Brighton student wins award for designing revolutionary car battery

Josh De Wit, with James May and Richard Hammond SUS-160812-102303001
Josh De Wit, with James May and Richard Hammond SUS-160812-102303001

A student at Sussex University has been recognised for designing a revolutionary fast-charging electric car battery, writes Sarah George.

Mechanical engineering student Josh De Wit won the 2016 Autocar-Courland Next Generation Award for his concept, which could dramatically cut charging times and make electric cars more accessible.

Josh said he has always had a keen interest in renewable energy and dreams of someday starting his own energy storage company.

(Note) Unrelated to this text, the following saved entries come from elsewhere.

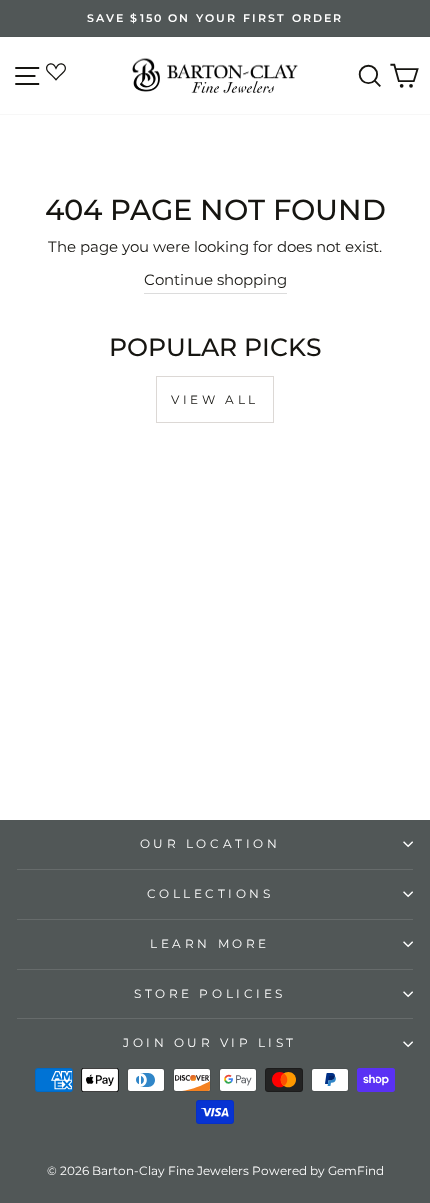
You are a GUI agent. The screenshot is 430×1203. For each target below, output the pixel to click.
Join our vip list (210, 1043)
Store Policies (209, 994)
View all (215, 399)
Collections (210, 894)
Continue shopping (215, 280)
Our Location (210, 844)
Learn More (209, 944)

“I’ve always been creative and I love to problem solve,” he said, “deep down at the bottom of my heart I’ve always wanted to do something different.”

Electric car batteries are typically heavy, expensive, and take a long time to charge.

Josh came up with the idea of making batteries from stacked graphene – a material which mobile phone manufacturers are beginning to use in their batteries.

Graphene is light, strong and conductive as it is made up of carbon sheets which are just an atom thick.

The 21-year-old is set to undertake a six-month work experience tour of some of the biggest names in the motor industry including Honda, Jaguar Land Rover, McLaren, Nissan, Peugeot and Toyota next spring.

Steve Cropley, editor-in-chief for Autocar, said: “If this award is anything to go by, the future is certainly bright for the automotive industry.”